• Given exercise:
According to the GeekyBald pipeline description, what is the price of the 12-month subscription?

End-to-end data pipeline built with Snowflake and dbt Cloud to support product, marketing, and leadership teams at GeekyBald — an e-learning subscription platform.
- Project Overview
- Business Context
- Tech Stack
- Architecture
- Lineage Graph
- Project Structure
- Data Models
- Key Design Decisions
- Testing & Documentation
- How to Run
- Author
This project implements a production-grade analytics pipeline for GeekyBald, transforming raw operational data into clean, tested, and documented data marts that answer critical business questions across:
- Customer acquisition & conversion funnel
- Subscription lifecycle & retention
- Email marketing performance
- Digital campaign ROI
- Website behavior & engagement
GeekyBald is an e-learning platform offering users online courses through subscription packages:
| Package | Price |
|---|---|
| 3-month subscription | $89.99 |
| 12-month subscription | $299.99 |
Users follow a conversion funnel:
Signup → 7-day Free Trial → 3-month Subscription → 12-month Subscription
The data science team supports the product, marketing, and leadership teams by providing accurate, timely insights to improve customer engagement and maximize ROI during the platform's growth phase.
The dataset covers 43,898 unique users over the period January 2019 – March 2023.

• Dataset section:
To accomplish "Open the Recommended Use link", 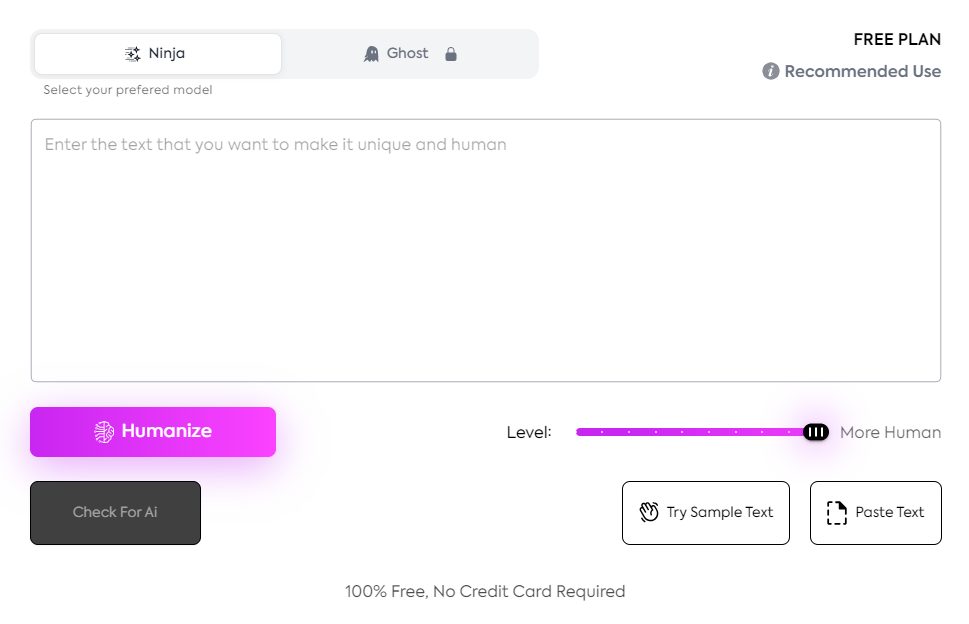I will point(864,71).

• Task output:
$299.99